Guest column submitted by U.S. Senator Mike Crapo

It is a great benefit to our state that more than 115,000 veterans choose to make Idaho their home.  Idaho veterans offer a helping hand to their fellow veterans, military families and broader communities time after time.  I look to Idaho veterans, the veterans organizations they lead and the veterans program staff they work with for their helpful insight in ensuring federal programs truly support their service while deployed and when they return home.  

I am proud to lead a collaborative effort, called the Veterans Education Workforce Development Coalition, focused on implementing improvements to support veterans’ return to civilian life.  We are working to build on the progress we are making to ensure veterans services reflect gratitude for veterans’ extraordinary service.  This progress includes:

  • Connecting Veterans to Needed Services: In addition to the 3.1 percent troop pay raise, military housing reforms and a phase-out of the Military Widows Tax, the National Defense Authorization Act (NDAA) for Fiscal Year (FY) 2020, signed into law in December, included modifications I advocated for based on the work of the Veterans Education Workforce Development Coalition.  Before becoming law, these provisions were also included in the bipartisan S. 1555, the IMPROVE Transition for Servicemembers Act, I led with Senator Debbie Stabenow (D-Michigan) and also co-sponsored by Senator Jim Risch (R-Idaho).  One of the provisions enacted into law would better connect servicemembers leaving the armed forces with community-based organizations to help ensure they can easily access needed services and programs.  We are now working with federal agencies, the State and other stakeholders to implement this law.
  • Connecting Servicemembers with Industry Partners: The NDAA for FY 2020 also contained a provision I advocated for to expand the Transition Assistance Program (TAP), which provides assistance to servicemembers returning to civilian life, to include servicemembers participating in the SkillBridge program.  SkillBridge connects servicemembers with industry partners in real-world job experience during their last 180 days of service.  I commend Mountain Home Air Force Base for its accelerated use of the SkillBridge program over the past few years.  We are now working to expand opportunities for local use of SkillBridge. 
  • Translating Military Certifications into Educational Milestones: Another effort being led by the Idaho State Board of Education and Idaho’s colleges and universities is what is known as the Military Crosswalk, which would translate some of the classes and skills from a servicemember’s Joint Services Transcripts into general education college credits.  Typically, military certifications and courses have been converted into more specific, skilled courses, so the more broad interpretation would be the first of its kind in the country and improve the way in which servicemembers can benefit from their military experience.

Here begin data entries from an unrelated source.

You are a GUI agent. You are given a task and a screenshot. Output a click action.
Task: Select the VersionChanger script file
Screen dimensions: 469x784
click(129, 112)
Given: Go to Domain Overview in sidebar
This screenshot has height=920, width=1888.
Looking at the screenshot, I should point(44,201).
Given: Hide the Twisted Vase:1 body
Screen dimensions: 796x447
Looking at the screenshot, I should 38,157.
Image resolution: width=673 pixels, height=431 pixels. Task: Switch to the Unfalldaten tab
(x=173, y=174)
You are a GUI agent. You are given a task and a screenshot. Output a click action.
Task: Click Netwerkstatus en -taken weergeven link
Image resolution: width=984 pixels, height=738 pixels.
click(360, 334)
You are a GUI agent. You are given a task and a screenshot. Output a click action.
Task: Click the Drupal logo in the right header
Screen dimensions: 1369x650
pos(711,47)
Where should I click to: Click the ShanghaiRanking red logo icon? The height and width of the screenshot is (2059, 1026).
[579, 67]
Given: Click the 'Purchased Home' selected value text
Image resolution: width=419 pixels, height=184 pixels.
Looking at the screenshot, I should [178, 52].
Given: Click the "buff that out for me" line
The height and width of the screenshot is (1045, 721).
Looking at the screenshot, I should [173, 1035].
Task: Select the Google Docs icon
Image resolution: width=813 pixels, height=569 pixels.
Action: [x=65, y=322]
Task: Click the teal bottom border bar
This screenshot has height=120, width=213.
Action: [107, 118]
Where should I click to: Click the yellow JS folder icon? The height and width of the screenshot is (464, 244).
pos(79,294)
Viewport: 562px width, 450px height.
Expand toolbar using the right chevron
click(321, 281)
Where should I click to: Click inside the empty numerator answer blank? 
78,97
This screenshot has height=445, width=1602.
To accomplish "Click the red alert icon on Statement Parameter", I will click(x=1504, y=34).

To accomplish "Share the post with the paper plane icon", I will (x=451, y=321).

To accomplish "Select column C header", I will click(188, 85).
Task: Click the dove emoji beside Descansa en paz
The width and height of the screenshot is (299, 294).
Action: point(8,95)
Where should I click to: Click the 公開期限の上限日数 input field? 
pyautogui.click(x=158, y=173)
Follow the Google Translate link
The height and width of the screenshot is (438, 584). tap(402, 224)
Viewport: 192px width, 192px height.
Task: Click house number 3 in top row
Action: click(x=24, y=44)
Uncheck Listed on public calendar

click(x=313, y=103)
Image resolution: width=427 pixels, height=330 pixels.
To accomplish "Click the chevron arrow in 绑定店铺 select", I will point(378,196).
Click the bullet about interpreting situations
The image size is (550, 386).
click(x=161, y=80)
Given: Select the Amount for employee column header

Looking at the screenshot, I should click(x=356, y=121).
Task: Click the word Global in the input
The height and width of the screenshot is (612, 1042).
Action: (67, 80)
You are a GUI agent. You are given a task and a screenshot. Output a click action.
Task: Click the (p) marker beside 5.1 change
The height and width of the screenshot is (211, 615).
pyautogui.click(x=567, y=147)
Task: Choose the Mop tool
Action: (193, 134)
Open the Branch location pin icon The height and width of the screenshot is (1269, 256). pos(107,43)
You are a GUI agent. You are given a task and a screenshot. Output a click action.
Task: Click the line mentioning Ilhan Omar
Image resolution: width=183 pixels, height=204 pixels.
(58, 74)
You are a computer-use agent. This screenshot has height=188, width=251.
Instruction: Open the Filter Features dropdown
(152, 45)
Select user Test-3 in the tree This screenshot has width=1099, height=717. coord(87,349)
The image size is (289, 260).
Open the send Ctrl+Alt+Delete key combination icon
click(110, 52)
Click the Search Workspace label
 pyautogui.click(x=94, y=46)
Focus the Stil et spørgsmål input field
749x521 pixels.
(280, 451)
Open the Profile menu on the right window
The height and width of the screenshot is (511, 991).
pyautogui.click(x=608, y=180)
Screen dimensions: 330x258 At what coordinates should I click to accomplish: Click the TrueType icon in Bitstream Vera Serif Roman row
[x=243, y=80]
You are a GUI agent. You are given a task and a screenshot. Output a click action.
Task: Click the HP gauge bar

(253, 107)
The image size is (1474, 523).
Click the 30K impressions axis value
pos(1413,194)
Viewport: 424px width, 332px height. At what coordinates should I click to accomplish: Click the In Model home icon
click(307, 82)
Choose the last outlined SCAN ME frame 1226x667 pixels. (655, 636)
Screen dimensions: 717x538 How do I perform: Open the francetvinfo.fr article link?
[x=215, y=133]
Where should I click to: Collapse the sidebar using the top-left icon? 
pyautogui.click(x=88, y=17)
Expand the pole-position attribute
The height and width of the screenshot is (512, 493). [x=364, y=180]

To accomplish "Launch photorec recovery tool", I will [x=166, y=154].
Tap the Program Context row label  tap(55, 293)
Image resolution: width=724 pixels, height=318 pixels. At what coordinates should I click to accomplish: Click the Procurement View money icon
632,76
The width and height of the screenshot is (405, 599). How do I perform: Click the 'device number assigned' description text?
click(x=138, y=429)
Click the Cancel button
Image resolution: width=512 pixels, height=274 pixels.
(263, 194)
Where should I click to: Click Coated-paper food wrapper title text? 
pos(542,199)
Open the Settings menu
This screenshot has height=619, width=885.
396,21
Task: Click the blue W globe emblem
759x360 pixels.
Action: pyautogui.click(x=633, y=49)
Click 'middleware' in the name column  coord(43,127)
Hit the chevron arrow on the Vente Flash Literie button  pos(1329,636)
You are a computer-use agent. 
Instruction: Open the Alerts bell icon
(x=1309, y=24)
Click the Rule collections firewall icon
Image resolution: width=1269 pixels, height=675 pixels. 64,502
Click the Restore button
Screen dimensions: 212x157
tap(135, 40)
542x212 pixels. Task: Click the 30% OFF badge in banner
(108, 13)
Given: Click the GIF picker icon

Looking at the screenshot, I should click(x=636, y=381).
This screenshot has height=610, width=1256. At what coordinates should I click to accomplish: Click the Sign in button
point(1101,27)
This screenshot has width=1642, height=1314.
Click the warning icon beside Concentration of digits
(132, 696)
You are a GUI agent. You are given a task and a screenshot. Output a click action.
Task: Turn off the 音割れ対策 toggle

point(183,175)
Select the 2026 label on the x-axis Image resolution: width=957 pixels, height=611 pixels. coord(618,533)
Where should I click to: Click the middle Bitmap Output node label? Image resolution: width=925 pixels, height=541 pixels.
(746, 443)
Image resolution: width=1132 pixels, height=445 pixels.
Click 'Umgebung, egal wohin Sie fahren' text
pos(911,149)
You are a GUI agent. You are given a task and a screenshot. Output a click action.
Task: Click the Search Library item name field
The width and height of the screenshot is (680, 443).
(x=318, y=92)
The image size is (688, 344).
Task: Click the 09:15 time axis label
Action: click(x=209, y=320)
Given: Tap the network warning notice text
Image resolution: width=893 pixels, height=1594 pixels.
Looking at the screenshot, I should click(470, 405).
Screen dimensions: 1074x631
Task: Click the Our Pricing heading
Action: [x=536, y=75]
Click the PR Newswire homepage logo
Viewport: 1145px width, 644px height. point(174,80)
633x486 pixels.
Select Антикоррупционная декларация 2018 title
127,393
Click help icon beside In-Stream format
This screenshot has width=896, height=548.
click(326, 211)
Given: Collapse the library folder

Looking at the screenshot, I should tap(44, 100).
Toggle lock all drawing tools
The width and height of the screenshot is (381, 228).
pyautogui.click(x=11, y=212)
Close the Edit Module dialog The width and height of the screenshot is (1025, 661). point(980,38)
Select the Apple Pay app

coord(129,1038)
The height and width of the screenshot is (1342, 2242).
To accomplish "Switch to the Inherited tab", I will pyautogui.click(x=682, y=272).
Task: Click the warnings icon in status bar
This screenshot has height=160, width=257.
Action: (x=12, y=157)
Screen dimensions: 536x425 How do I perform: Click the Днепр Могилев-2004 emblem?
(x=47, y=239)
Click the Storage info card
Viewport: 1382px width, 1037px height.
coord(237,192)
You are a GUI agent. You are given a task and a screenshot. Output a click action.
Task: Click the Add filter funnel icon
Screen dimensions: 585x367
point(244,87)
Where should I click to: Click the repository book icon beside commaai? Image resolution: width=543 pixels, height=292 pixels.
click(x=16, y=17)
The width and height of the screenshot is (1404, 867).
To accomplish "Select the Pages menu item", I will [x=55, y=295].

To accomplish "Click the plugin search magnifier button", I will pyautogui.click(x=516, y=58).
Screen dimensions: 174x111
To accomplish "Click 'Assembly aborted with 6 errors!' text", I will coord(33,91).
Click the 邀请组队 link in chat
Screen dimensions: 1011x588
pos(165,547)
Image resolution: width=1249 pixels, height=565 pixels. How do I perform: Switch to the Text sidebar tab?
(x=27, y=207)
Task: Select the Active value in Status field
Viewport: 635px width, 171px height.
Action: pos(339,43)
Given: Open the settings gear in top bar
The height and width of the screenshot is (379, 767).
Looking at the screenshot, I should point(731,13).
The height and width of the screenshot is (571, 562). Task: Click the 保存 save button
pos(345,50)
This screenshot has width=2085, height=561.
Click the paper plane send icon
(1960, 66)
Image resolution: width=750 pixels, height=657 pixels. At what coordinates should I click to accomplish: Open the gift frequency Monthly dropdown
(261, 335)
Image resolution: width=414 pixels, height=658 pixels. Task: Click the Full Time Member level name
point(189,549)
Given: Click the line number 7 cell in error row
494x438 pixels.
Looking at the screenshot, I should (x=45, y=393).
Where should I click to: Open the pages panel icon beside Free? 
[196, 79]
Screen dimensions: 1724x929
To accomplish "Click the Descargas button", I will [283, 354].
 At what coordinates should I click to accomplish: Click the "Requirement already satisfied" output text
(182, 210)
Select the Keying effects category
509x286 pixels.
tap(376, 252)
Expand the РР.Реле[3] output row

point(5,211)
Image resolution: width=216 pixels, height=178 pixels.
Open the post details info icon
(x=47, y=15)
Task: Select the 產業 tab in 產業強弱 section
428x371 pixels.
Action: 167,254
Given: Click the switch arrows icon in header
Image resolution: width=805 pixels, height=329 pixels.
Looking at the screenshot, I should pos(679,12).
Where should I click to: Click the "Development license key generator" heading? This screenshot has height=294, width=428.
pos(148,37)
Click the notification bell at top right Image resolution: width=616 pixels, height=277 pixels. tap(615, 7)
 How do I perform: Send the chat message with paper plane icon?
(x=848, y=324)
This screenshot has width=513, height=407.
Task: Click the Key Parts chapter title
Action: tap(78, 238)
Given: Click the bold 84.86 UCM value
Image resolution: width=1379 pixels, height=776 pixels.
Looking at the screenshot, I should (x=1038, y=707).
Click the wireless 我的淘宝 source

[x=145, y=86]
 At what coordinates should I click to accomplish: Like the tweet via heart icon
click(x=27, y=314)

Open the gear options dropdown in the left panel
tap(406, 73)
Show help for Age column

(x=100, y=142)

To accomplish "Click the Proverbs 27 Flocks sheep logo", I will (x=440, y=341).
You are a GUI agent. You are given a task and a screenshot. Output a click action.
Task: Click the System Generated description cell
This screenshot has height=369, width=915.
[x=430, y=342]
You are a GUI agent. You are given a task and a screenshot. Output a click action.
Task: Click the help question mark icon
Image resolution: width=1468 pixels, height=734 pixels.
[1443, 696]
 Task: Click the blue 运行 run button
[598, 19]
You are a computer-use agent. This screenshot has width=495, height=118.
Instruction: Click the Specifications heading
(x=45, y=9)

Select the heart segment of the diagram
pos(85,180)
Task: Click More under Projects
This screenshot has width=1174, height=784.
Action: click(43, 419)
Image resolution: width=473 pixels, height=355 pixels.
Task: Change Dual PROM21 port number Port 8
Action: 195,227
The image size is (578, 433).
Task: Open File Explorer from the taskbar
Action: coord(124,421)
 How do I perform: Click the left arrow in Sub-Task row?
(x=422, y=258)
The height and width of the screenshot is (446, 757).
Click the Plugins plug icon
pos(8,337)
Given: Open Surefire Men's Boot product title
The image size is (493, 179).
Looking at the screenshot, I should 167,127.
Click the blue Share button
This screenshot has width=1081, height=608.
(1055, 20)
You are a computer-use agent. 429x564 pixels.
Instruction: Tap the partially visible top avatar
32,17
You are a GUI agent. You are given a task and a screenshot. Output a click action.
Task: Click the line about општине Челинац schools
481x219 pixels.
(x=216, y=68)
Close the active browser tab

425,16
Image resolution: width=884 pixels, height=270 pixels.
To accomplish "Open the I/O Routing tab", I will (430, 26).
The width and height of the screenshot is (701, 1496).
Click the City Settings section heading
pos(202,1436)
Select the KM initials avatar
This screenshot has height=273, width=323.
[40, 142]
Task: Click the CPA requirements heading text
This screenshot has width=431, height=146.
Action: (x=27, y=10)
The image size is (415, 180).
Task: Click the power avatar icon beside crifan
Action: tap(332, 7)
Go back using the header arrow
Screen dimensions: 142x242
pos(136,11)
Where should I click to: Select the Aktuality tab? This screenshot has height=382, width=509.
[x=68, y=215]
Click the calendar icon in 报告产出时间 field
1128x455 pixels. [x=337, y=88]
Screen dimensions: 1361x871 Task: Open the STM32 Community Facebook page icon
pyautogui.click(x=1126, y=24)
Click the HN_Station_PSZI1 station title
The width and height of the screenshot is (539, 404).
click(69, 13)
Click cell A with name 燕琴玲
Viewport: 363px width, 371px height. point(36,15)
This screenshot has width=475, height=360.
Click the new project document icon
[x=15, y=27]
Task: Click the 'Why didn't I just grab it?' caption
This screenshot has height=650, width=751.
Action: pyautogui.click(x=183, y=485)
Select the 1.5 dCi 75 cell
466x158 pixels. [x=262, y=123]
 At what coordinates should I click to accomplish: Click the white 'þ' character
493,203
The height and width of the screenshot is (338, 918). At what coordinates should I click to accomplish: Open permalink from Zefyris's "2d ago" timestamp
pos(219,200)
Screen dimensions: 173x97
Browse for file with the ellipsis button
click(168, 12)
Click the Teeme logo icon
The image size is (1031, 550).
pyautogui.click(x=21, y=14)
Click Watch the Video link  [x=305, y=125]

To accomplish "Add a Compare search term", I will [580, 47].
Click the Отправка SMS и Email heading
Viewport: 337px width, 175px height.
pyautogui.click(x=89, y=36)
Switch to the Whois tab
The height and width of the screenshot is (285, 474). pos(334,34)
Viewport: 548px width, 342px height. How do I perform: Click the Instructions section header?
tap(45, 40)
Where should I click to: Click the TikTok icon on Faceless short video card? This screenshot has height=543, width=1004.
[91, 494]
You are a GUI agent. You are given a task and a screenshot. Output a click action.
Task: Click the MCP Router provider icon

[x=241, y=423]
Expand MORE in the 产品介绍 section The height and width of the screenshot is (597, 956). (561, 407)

These are just some of the many efforts underway to make certain the veterans who choose to make Idaho home can more easily access the jobs, programs and services they need and their talents are effectively applied.  While we are making progress, we have more work ahead.  We must build on continued attention by Congress and other federal actions to combat veteran suicide.  I co-led the introduction of legislation to enable veterans open access to mental health care at the U.S. Department of Veterans Affairs (VA), regardless of how long following service they seek treatment. 

Thank you to the Idaho veterans community for helping identify and enact needed changes.  Thank you for taking opportunities this Veterans Day and every day to honor veterans.  Thank you to the military families who support the service of their loved ones in uniform.  And, thank you, above all, to our nation’s veterans.  You are the heart of our great country.